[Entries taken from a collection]
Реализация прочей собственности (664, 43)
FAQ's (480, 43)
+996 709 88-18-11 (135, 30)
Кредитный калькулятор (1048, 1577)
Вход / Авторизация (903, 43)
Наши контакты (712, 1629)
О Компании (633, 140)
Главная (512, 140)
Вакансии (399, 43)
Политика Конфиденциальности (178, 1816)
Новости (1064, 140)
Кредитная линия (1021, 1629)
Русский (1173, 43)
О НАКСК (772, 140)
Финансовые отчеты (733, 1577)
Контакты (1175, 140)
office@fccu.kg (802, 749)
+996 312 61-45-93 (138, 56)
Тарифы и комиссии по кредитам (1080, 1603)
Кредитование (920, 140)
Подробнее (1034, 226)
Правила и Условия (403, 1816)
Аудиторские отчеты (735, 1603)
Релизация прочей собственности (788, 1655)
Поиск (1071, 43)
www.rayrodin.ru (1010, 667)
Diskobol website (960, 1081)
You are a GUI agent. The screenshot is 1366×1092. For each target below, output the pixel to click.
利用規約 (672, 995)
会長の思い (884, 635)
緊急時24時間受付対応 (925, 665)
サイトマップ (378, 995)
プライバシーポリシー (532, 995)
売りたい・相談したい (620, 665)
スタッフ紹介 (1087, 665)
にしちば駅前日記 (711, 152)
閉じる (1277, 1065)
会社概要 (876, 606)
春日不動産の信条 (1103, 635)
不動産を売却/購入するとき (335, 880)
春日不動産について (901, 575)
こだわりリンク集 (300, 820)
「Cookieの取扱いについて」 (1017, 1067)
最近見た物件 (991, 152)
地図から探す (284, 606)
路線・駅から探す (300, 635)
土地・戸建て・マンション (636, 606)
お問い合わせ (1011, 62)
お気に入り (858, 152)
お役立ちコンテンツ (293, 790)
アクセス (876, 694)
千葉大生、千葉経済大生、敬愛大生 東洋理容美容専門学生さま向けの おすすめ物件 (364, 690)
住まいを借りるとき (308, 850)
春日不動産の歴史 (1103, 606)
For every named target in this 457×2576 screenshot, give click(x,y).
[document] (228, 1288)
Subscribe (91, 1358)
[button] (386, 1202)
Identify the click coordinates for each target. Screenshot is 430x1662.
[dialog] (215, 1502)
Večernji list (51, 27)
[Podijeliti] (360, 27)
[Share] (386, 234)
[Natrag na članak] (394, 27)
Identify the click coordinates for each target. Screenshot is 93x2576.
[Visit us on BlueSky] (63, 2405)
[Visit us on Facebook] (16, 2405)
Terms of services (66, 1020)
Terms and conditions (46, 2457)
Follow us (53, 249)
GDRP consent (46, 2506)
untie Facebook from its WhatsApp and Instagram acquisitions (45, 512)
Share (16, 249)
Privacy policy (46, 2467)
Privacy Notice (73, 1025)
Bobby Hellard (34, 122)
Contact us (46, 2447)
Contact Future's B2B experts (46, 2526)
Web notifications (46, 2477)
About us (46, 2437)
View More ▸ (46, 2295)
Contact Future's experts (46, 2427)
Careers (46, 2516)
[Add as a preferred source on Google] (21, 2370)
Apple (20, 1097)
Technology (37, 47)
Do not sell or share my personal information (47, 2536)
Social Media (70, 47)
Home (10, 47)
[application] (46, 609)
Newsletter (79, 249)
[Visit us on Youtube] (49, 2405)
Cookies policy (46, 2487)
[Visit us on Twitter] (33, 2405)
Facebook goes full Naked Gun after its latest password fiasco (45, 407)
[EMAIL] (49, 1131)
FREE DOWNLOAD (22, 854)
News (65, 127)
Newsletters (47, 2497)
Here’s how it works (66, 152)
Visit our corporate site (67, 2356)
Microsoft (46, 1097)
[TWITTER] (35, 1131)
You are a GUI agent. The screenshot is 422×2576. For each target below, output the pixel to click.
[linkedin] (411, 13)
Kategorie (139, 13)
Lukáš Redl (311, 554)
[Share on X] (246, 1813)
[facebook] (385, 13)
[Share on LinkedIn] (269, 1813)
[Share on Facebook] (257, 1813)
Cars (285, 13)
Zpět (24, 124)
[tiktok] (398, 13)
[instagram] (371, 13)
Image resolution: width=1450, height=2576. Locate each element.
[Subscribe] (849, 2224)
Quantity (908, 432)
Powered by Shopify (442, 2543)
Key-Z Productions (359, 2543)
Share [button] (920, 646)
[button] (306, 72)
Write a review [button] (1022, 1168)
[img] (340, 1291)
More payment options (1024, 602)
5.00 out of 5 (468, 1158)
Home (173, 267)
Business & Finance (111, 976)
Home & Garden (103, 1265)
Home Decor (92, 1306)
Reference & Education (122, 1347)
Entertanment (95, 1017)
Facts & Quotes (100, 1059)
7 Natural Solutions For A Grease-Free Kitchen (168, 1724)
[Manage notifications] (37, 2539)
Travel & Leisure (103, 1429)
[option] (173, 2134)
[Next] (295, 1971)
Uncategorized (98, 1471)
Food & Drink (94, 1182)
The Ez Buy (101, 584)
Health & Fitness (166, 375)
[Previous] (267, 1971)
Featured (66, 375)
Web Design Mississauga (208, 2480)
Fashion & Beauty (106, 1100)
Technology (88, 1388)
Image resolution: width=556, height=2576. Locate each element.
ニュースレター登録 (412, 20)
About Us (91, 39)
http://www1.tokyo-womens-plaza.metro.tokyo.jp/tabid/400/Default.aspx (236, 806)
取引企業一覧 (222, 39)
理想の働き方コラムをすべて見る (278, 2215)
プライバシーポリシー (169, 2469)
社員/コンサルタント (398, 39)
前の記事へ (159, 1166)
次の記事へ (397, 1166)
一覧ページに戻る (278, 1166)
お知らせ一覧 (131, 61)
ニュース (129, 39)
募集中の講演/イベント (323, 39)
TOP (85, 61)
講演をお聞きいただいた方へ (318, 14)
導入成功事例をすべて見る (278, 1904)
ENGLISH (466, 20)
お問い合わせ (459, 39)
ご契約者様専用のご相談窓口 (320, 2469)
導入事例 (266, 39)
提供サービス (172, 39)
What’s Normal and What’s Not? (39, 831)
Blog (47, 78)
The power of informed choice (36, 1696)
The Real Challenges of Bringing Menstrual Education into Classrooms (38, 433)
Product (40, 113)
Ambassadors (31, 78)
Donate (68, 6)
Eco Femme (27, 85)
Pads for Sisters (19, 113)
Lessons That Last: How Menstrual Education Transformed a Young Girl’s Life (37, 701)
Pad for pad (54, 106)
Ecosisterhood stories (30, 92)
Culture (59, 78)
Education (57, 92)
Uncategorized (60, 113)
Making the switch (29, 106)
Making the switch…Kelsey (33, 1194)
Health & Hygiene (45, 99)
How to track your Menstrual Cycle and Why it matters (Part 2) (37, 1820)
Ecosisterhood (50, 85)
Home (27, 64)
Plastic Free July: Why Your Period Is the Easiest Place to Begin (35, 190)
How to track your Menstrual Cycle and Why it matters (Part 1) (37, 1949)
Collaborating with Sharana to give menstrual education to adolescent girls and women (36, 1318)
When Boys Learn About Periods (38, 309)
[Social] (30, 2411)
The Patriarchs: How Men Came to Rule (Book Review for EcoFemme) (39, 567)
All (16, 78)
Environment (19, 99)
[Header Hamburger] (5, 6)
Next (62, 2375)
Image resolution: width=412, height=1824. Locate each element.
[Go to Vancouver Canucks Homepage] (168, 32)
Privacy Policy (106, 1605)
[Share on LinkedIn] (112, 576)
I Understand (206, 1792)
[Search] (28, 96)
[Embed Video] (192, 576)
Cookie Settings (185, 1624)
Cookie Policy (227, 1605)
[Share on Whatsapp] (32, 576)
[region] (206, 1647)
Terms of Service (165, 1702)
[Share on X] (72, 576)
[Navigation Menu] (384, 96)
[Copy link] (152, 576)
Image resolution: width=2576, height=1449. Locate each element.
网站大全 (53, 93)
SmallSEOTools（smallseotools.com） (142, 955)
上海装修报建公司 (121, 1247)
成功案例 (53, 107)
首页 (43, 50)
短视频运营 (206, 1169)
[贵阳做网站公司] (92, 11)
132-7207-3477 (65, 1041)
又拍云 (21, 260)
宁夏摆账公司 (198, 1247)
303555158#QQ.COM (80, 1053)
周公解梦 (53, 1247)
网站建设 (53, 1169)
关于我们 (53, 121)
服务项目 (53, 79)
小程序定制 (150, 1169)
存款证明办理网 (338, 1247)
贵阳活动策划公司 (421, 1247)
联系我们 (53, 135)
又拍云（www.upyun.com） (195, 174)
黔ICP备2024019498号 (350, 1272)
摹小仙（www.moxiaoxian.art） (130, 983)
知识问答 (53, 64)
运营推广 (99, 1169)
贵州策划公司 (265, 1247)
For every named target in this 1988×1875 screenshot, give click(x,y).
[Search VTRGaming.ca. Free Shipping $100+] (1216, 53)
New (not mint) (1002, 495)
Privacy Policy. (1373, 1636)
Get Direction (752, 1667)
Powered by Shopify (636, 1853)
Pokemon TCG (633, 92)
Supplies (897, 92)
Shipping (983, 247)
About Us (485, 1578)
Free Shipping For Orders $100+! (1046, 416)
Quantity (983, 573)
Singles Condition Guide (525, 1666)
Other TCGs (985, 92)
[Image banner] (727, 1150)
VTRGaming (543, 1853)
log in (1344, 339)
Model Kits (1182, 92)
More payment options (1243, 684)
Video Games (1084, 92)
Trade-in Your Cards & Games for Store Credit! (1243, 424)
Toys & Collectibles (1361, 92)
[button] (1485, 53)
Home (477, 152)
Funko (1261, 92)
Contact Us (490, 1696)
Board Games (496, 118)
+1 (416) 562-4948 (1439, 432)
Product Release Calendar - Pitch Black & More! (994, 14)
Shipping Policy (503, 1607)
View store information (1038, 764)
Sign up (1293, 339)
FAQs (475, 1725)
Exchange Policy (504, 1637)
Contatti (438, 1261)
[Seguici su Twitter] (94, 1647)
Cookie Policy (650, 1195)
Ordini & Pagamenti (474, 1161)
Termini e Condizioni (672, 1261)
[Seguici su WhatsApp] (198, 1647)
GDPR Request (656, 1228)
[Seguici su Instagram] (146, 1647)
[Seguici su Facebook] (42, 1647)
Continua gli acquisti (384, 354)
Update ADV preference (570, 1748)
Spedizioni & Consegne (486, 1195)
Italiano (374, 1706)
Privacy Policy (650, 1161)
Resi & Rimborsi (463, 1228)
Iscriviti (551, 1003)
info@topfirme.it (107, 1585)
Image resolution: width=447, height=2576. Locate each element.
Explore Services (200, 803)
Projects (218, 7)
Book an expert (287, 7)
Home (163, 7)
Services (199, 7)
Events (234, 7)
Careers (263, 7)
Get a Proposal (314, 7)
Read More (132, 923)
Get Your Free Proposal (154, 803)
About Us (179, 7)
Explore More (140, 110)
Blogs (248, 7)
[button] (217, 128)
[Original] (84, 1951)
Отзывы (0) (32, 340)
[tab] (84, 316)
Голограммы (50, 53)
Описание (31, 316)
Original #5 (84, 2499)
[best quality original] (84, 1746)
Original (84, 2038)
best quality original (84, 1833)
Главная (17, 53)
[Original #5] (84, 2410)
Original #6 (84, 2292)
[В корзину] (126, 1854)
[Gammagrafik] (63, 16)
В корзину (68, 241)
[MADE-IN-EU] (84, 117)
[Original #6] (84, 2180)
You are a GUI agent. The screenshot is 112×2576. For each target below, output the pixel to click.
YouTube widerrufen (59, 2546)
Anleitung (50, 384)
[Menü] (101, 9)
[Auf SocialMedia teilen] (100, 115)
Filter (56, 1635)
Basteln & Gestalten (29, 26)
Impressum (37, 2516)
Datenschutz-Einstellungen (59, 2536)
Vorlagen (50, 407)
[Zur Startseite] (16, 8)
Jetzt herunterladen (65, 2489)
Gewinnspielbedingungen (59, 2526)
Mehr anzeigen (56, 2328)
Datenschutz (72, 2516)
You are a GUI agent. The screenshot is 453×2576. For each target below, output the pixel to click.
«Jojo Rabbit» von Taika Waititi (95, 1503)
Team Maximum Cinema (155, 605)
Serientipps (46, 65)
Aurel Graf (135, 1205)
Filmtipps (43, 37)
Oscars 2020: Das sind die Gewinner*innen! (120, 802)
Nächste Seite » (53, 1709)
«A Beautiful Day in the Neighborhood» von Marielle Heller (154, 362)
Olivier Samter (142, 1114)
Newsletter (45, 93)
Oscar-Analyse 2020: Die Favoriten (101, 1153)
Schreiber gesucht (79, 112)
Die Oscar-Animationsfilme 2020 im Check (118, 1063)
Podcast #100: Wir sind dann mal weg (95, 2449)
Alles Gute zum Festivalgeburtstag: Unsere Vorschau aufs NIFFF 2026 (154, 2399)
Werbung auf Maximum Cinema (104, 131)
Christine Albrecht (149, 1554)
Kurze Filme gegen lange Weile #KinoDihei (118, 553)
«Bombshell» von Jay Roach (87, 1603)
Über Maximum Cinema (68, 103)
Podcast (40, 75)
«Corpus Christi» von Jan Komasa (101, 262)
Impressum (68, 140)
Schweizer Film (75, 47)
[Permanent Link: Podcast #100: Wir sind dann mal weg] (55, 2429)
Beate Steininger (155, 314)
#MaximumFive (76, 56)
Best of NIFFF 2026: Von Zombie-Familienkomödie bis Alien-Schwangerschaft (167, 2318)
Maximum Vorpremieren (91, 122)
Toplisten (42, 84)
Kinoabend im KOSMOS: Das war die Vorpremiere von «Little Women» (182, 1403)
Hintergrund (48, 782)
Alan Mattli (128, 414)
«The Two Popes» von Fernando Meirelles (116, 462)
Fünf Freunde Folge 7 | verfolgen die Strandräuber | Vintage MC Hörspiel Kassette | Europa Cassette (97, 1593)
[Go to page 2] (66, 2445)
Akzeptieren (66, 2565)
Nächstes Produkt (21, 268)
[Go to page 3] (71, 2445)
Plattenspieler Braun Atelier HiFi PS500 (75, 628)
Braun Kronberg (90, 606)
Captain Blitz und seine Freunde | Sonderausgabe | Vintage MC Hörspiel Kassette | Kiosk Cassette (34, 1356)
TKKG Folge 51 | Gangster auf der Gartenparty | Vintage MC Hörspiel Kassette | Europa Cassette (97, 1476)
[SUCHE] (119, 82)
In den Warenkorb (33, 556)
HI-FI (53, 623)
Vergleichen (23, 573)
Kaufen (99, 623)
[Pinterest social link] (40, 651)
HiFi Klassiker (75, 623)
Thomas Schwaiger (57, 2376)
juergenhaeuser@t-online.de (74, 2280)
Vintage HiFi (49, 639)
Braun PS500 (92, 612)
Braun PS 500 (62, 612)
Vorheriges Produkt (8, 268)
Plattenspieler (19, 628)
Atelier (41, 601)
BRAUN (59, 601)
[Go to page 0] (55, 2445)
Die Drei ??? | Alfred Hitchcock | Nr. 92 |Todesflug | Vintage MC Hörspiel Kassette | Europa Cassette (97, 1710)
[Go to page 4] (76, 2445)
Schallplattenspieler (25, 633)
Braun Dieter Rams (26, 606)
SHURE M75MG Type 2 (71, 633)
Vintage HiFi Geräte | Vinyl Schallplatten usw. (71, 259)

#### What to do:
Your answer should be the exact lines above from the one with "Careers (46, 2516)" through the one with "[facebook] (385, 13)", both included, and nothing besides.

#### Answer below:
Careers (46, 2516)
[Add as a preferred source on Google] (21, 2370)
Apple (20, 1097)
Technology (37, 47)
Do not sell or share my personal information (47, 2536)
Social Media (70, 47)
Home (10, 47)
[application] (46, 609)
Newsletter (79, 249)
[Visit us on Youtube] (49, 2405)
Cookies policy (46, 2487)
[Visit us on Twitter] (33, 2405)
Facebook goes full Naked Gun after its latest password fiasco (45, 407)
[EMAIL] (49, 1131)
FREE DOWNLOAD (22, 854)
News (65, 127)
Newsletters (47, 2497)
Here’s how it works (66, 152)
Visit our corporate site (67, 2356)
Microsoft (46, 1097)
[TWITTER] (35, 1131)
You are a GUI agent. The screenshot is 422×2576. For each target below, output the pixel to click.
[linkedin] (411, 13)
Kategorie (139, 13)
Lukáš Redl (311, 554)
[Share on X] (246, 1813)
[facebook] (385, 13)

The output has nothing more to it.